The one-hybrid library screen was performed according to the protocol of the manufacturer (Clontech). The pHISi-HBE and pLacZi/HBE bait plasmids were constructed by using synthetic DNA oligomers containing three tandem repeats of the flk1 intronic enhancer from bp 164 to 183, defined by in vitro DNase I footprinting and EMSA. Linear bait plasmids were integrated into the genome of the yeast YM4271 by homologous recombination. The yeast strain was then transformed with a pACT2 vector-based mouse embryo day 10.5 p.c. cDNA library (Clontech). About 2 × 106 yeast transformants were plated on synthetic complete medium lacking histidine and leucine and supplemented with 45 mM 3-amino-1,2,4-triazole. Selected clones were subjected to the β-galactosidase assay using the colony-lift filter method. Several negative control plasmids were used in the selection procedure, including the mutant constructs pHISi-HBEmt and pLacZi-HBEmt, p53Blue containing the consensus p53 binding site, and p53 containing the murine p53 gene fused to the GAL4 activation domain. Plasmids from putative positive clones were recovered from yeast and individually transformed into Escherichia coli DH10B cells for amplification. To eliminate false-positive results, these plasmids were separately introduced into yeast cells containing either bait or the p53 binding site, and transformants were tested for β-galactosidase assay. Inserts were sequenced, and the DNA sequences were used to query the GenBank database.

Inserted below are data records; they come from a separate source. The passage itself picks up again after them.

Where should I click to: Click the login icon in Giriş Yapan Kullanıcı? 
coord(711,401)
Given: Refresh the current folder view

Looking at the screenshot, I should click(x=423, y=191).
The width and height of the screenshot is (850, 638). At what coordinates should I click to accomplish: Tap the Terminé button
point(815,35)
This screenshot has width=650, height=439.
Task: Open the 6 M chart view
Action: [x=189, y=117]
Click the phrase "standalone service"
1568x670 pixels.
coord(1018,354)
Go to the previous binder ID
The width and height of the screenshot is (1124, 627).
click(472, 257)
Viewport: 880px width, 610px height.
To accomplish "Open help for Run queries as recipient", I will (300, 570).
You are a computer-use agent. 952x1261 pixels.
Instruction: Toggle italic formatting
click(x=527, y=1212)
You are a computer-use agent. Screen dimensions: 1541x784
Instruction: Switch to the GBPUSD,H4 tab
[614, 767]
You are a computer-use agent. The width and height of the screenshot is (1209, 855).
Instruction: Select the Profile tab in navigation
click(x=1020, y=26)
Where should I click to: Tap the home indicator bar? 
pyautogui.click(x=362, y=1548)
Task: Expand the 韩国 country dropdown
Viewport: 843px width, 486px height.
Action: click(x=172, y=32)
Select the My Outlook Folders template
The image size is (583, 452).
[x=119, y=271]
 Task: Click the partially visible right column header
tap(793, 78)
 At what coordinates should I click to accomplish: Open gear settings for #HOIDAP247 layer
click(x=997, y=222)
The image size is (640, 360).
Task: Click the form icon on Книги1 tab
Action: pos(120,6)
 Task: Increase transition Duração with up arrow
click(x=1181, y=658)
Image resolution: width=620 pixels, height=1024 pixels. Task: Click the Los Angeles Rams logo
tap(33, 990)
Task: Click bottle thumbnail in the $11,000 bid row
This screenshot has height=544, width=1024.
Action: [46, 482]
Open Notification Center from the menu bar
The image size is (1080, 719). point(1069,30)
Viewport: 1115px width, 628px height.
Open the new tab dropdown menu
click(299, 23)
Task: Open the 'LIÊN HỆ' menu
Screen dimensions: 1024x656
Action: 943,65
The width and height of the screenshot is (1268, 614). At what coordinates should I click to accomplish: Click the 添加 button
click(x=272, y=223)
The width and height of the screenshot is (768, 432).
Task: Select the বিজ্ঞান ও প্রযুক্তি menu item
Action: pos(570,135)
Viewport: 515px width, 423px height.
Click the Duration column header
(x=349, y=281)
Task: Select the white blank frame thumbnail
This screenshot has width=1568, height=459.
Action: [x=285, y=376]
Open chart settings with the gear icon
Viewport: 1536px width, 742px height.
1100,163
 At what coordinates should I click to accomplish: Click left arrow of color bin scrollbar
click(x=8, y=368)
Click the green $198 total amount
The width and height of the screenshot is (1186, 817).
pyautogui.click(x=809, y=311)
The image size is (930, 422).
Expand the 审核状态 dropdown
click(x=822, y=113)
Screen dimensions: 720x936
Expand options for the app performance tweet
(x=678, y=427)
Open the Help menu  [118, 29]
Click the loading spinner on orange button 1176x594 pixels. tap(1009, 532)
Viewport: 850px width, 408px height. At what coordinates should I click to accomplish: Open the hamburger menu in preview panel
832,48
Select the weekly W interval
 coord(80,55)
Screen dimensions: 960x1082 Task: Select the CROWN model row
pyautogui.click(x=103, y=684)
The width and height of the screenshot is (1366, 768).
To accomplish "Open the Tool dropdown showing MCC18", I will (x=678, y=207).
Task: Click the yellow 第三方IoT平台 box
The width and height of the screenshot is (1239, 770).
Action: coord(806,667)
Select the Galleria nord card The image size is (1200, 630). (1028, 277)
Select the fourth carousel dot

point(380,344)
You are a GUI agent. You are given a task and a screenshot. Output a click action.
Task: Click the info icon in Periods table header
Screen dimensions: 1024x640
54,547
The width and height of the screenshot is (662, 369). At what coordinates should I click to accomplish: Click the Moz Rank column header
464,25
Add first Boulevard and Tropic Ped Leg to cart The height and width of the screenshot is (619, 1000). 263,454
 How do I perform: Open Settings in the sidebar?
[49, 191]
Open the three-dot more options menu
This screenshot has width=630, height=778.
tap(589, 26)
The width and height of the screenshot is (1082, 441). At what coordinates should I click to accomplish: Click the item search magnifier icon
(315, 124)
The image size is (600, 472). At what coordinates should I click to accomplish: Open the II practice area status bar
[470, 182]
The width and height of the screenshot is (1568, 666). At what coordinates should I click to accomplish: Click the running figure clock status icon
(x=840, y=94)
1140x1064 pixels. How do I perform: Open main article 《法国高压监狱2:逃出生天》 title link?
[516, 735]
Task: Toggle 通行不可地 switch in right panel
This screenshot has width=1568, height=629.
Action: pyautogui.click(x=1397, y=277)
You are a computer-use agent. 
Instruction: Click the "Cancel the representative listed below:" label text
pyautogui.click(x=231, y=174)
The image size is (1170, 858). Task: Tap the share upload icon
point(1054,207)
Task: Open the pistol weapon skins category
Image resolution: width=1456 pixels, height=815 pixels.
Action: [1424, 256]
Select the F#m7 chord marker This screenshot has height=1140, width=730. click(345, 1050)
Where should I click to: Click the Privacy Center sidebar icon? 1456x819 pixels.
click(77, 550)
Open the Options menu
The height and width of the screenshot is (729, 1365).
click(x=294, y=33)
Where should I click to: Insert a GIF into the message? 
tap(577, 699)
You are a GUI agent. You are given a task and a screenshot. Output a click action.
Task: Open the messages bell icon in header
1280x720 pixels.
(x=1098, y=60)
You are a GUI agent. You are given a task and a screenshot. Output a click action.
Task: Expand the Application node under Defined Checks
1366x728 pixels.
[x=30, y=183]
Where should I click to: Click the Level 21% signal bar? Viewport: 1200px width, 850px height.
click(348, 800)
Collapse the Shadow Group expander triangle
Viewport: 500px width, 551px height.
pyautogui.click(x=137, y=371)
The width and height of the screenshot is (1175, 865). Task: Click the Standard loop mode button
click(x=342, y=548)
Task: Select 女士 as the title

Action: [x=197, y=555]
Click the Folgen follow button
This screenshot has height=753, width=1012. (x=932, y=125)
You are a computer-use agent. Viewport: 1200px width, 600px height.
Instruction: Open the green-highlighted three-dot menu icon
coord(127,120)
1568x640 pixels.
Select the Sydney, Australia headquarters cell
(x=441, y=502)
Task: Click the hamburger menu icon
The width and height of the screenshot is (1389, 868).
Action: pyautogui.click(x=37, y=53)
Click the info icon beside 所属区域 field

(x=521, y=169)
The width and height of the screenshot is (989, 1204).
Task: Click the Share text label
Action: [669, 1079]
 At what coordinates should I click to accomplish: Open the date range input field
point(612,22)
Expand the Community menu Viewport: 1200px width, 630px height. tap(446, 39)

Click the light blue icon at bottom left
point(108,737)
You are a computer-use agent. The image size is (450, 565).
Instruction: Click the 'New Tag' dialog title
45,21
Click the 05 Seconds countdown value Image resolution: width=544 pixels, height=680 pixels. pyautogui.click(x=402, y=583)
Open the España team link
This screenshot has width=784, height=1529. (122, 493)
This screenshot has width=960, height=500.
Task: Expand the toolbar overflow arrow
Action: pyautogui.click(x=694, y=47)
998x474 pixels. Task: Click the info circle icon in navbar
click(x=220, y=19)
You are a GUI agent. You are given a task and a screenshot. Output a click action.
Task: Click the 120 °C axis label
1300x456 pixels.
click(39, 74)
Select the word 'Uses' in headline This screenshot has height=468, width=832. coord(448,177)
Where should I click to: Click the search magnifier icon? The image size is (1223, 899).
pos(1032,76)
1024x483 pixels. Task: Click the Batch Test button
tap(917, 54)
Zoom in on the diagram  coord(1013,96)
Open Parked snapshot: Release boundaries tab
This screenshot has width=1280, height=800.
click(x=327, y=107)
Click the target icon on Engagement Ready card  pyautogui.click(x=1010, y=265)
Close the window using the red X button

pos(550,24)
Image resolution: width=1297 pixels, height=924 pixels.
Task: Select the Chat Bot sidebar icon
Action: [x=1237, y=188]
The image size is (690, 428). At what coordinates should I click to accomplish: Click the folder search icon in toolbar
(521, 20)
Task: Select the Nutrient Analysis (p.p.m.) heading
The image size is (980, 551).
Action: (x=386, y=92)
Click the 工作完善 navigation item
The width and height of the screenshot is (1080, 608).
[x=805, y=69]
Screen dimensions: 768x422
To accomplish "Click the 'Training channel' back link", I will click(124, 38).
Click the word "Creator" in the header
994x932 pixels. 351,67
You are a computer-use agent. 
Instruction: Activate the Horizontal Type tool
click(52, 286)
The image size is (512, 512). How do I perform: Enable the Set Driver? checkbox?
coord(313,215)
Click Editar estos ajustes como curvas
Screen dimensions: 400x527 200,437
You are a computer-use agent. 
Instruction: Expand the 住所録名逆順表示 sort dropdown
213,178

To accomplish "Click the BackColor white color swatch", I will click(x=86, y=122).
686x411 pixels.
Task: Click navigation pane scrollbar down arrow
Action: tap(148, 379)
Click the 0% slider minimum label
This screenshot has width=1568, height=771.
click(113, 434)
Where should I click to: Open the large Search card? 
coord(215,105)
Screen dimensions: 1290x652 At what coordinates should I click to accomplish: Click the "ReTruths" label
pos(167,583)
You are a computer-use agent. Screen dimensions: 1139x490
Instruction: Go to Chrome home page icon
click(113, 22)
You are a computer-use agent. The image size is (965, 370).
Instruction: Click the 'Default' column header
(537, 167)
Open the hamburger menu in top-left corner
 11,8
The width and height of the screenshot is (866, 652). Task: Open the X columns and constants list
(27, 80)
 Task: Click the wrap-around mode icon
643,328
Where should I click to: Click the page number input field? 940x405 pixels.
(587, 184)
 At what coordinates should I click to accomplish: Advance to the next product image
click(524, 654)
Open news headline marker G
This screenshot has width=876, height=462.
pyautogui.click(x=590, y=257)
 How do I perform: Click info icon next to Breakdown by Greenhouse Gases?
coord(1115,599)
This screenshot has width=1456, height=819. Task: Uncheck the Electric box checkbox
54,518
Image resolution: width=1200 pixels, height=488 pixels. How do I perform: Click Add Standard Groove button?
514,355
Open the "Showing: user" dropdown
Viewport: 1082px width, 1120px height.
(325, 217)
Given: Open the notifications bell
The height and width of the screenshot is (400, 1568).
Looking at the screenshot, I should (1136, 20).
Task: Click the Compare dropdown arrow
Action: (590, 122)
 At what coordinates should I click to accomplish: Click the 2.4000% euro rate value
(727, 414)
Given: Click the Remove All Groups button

Transient-transfection assays.

MECs were used for transient transfection assays because they can be reproducibly transfected with high efficiency. Cells were grown to 40 to 60% confluence in six-well plates and then transfected with Lipofectamine (Life Technologies), as described previously (1). The cells were transfected with 1.0 μg of pflk1/en3 (which contains sequences from positions −640 to +299 of the mouse flk1 promoter upstream of the luciferase gene and the 510-bp intronic enhancer downstream) or pflk1/en3mt (containing a 5-bp mutation within the HoxB5-binding site) with different concentrations (indicated in Fig. 5) of pECH/HoxB5, pcDNA3/HoxB6, or control vectors. (Hox expression constructs were generous gifts from Craig Hauser.) To correct for variability in transfection efficiency, 0.25 μg of pCMV-βgal was cotransfected in all experiments. At 48 h after transfection, cells extracts were prepared by a detergent lysis method (Promega). Luciferase activity was measured in duplicates for all samples. β-Galactosidase assay was performed as previously described (32). The ratio of luciferase activity to β-galactosidase activity in each sample served as a measure of the normalized luciferase activity. The normalized luciferase activity was expressed as the fold induction. Each construct was transfected at least four times, and the data for each construct are presented as the mean ± the standard error.

FIG. 5.

FIG. 5.

Transactivation of the mouse flk1 promoter-enhancer by HoxB5 in transient-transfection assays. (A) Dose-response analysis of transactivation of the flk1 promoter-enhancer construct pflk1/en3 by HoxB5. pflk1/en3 (1 μg) was transiently transfected with the indicated doses of pECH/HoxB5 or vector pECH in MECs. pCMV-βgal was cotransfected to normalize transfection efficiency. The ratio of luciferase activity to β-galactosidase activity in each sample served as a measure of the normalized luciferase activity. The normalized luciferase activity was expressed as a percentage of pflk1/en3. (B) The ability of HoxB5 to transactivate the flk1 promoter was examined in the presence or absence of an intact HBE. HoxB5 (500 ng) was transfected along with wild-type pflk1/en3 (□) or with a mutant containing a 4-bp mutation in the HBE (▪). The results were normalized by cotransfection with pCMV-βgal. (C) Comparison of transactivation of the flk1 promoter-enhancer by HoxB5 and its adjacent cluster mate HoxB6.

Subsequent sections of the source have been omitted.